> _Objective_
Copy the lines below, starting with the line that contains "Task: Jump to the First page" and continuing through the last line, and leave the pictures out of your copy.

···

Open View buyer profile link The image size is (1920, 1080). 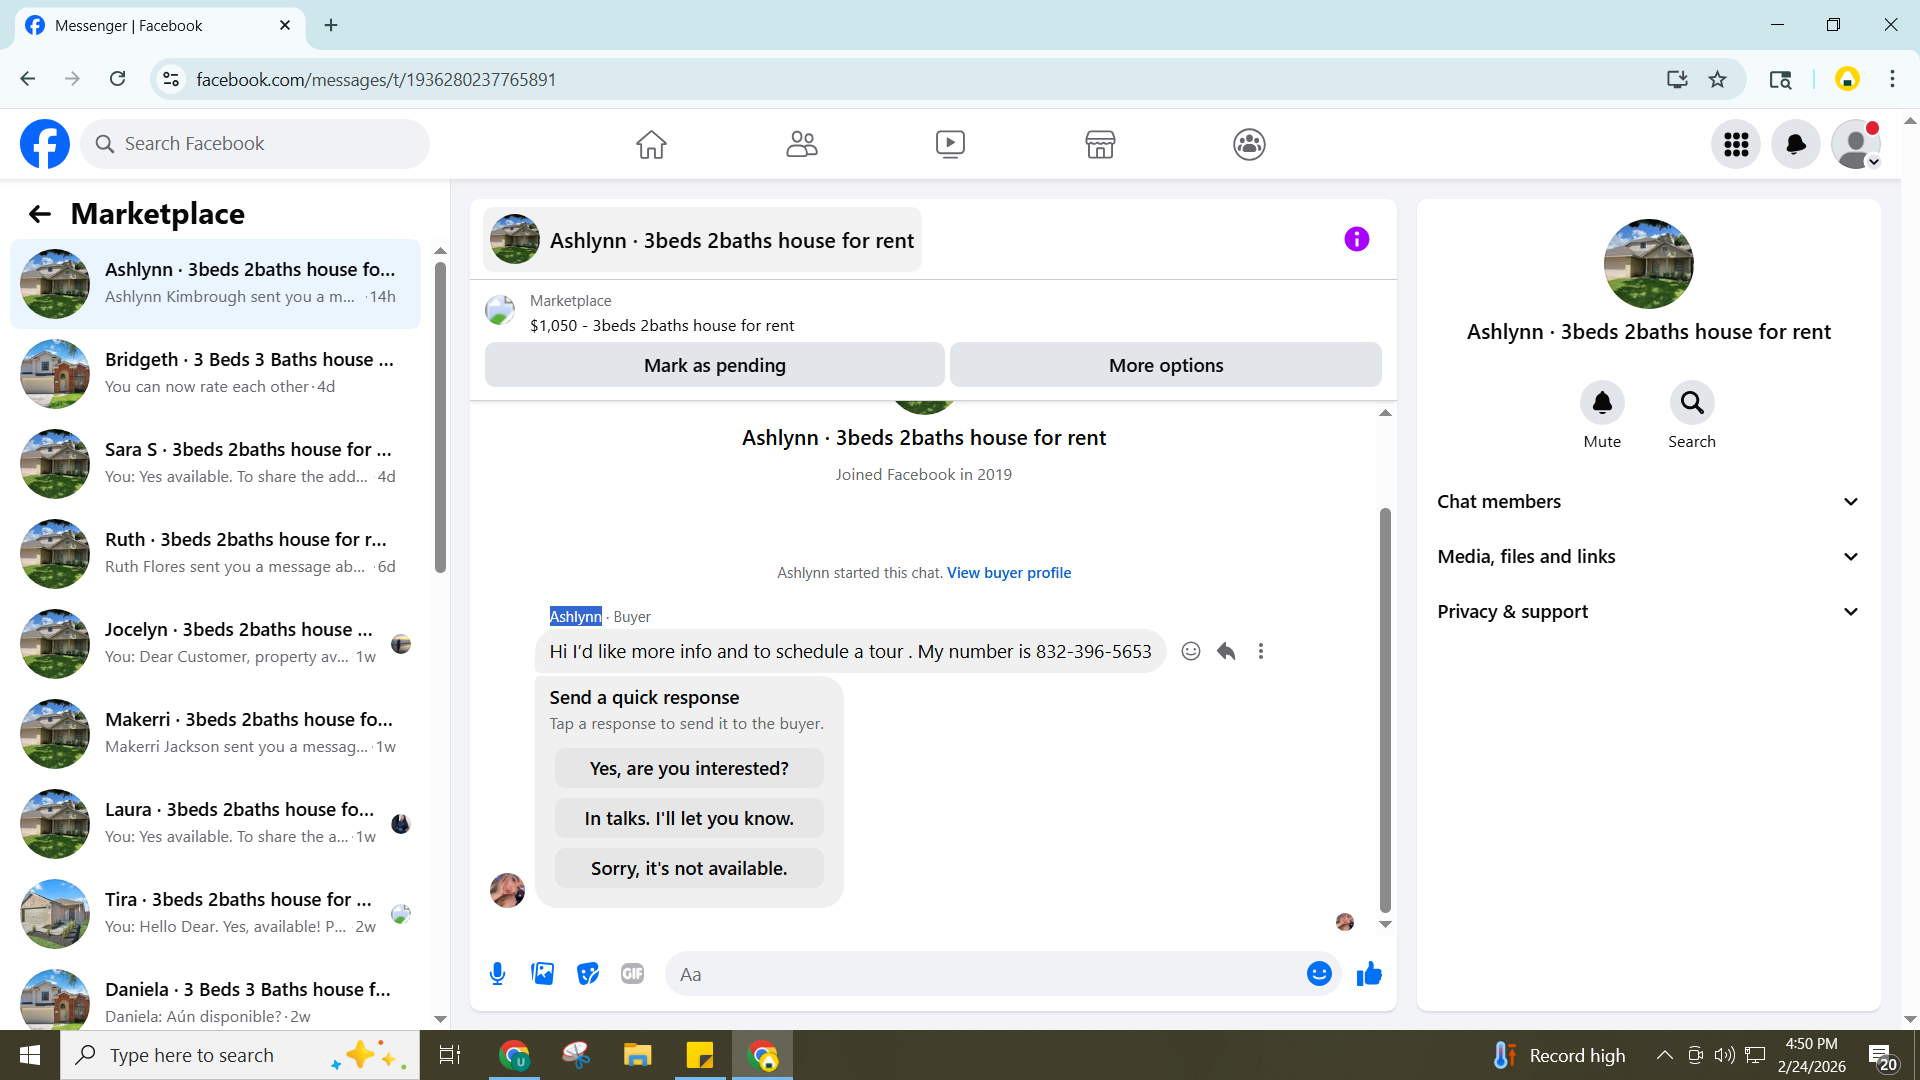pyautogui.click(x=1008, y=573)
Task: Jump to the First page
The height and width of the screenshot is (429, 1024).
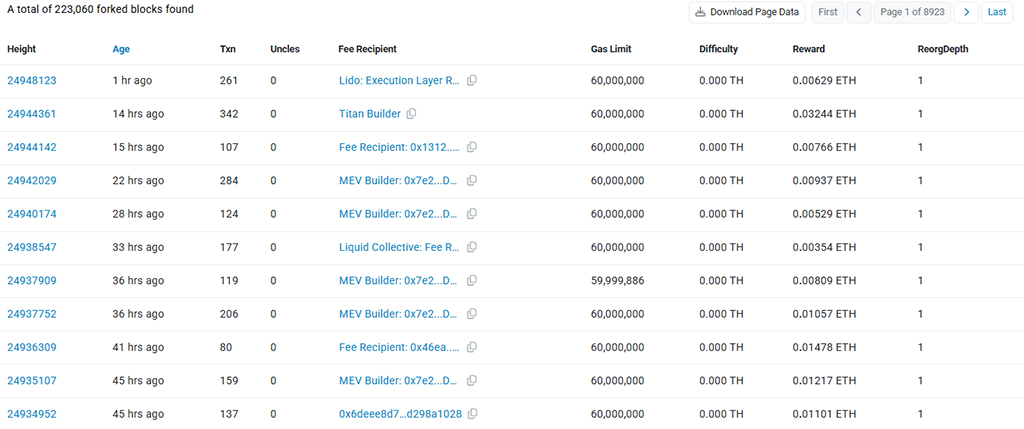Action: [827, 12]
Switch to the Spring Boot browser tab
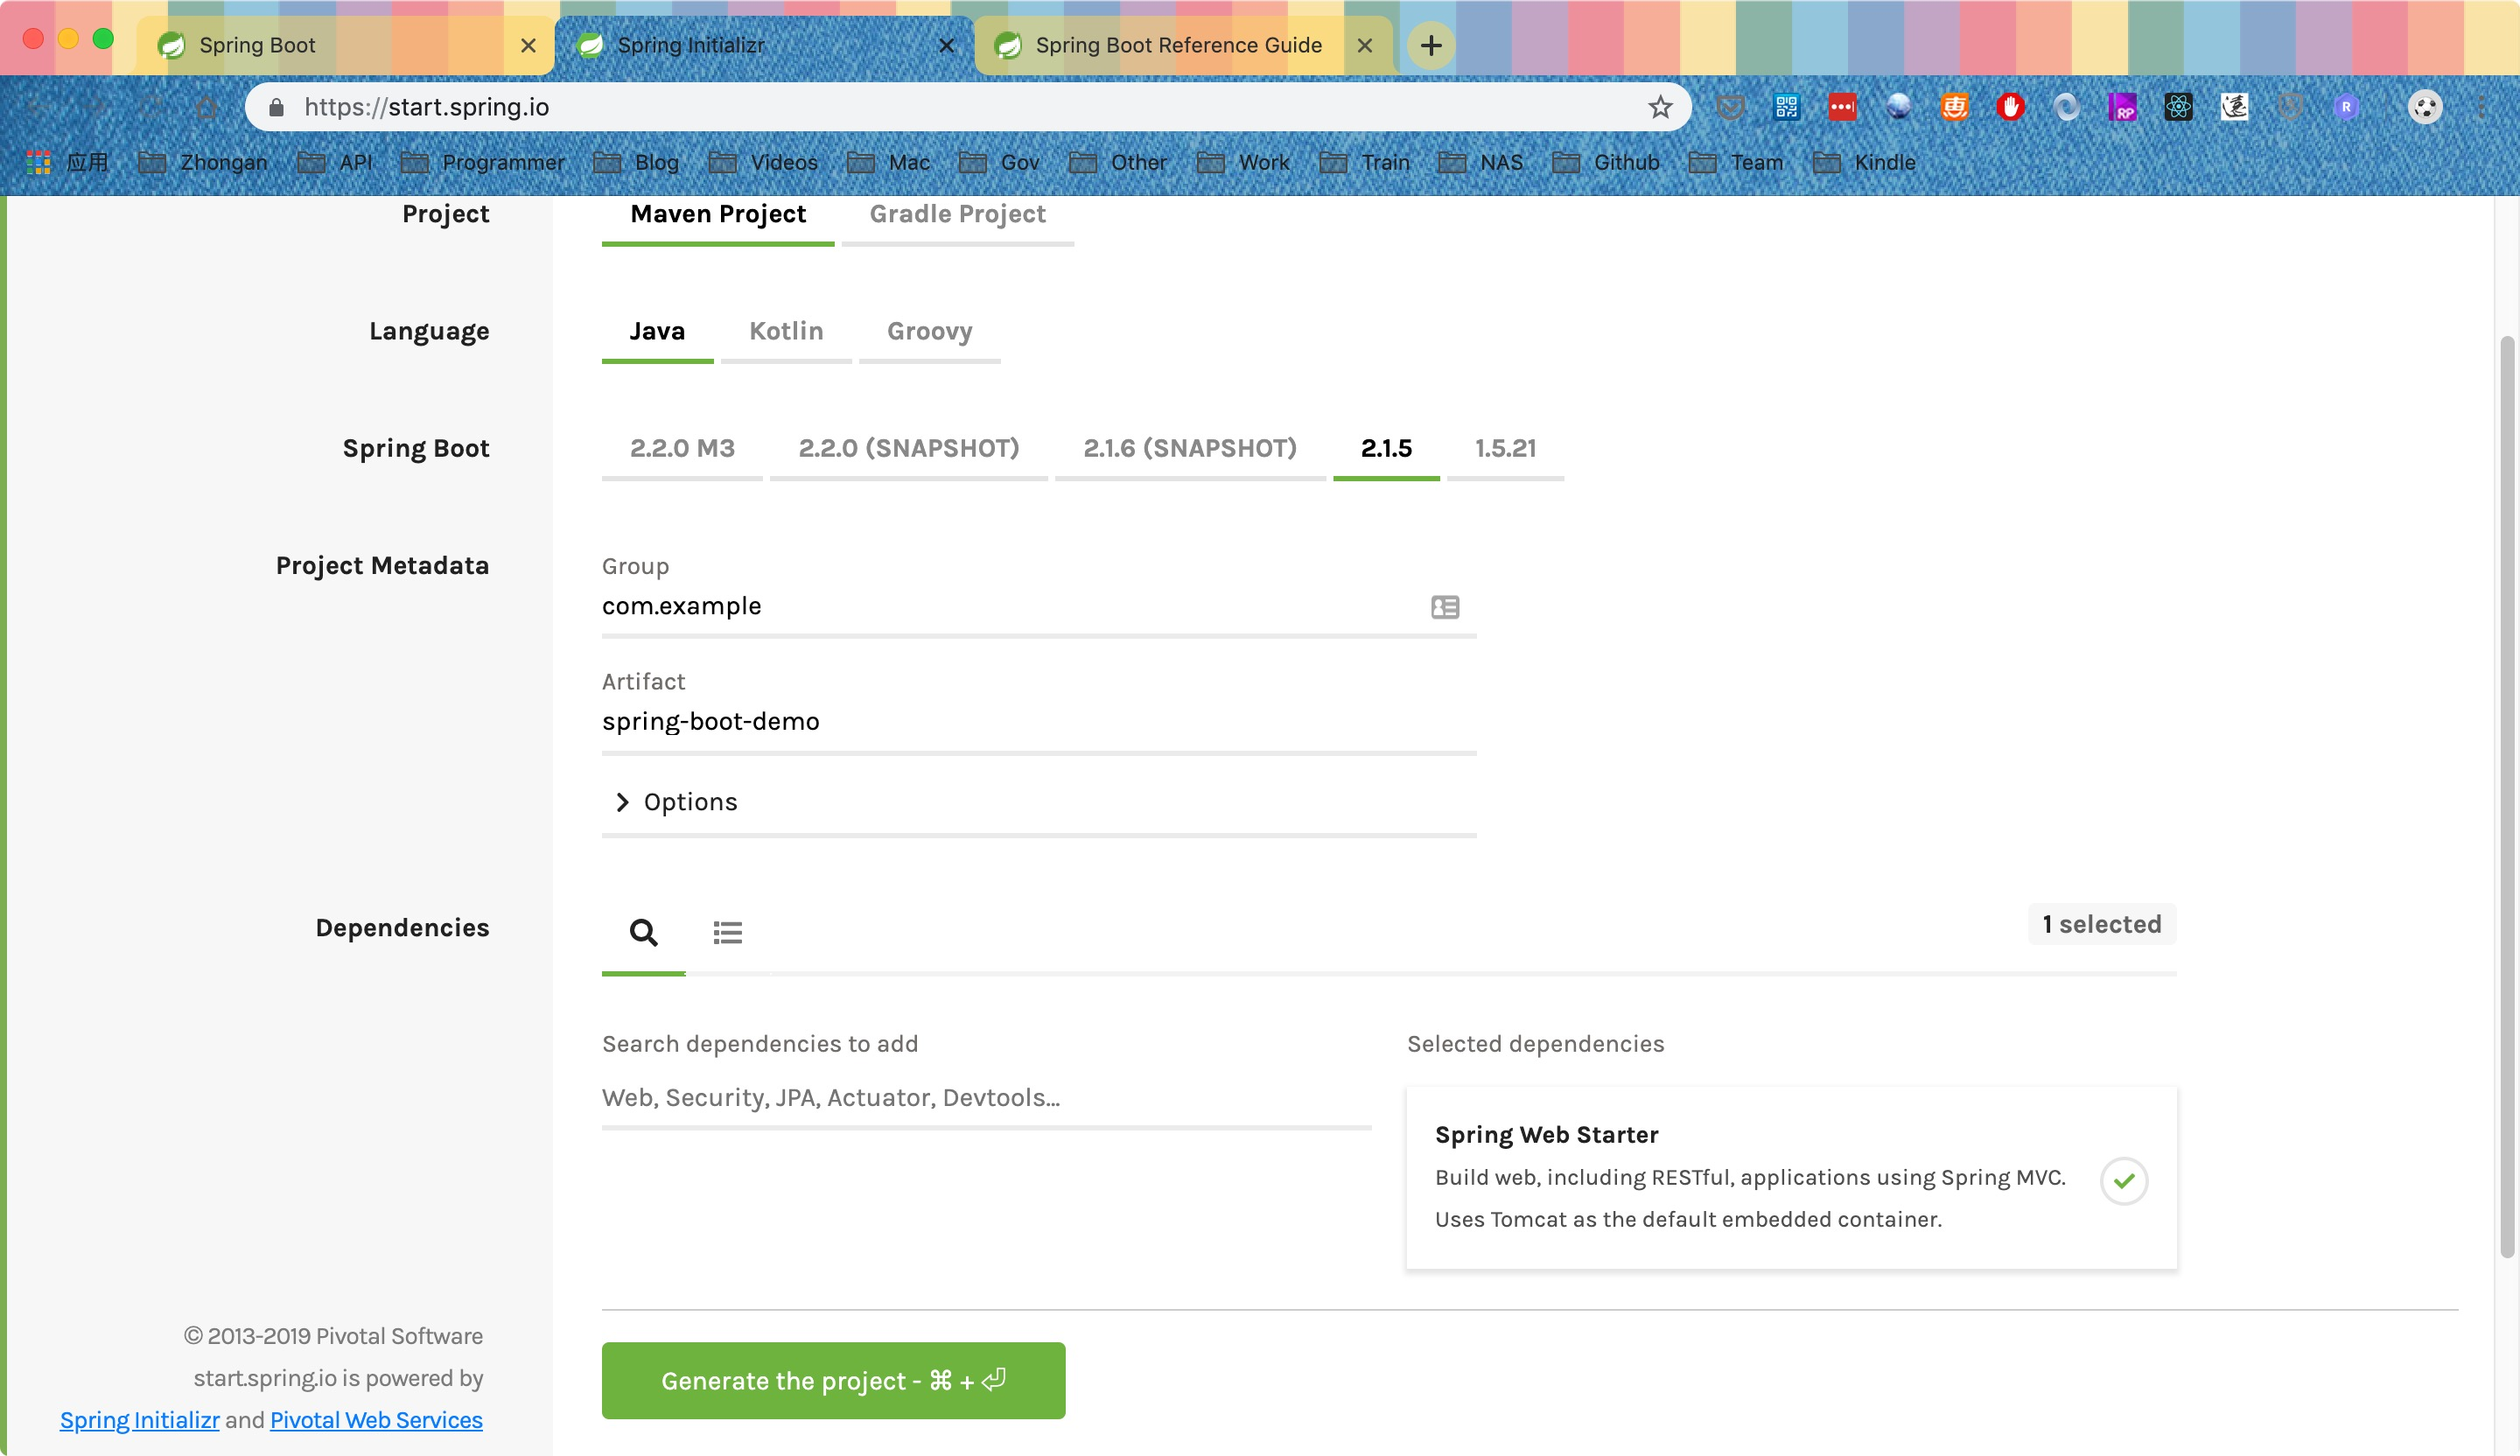 pos(257,45)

···

> _Final answer_
Task: Jump to the First page
The height and width of the screenshot is (429, 1024).
Action: [827, 12]
Switch to the Spring Boot browser tab
 pos(257,45)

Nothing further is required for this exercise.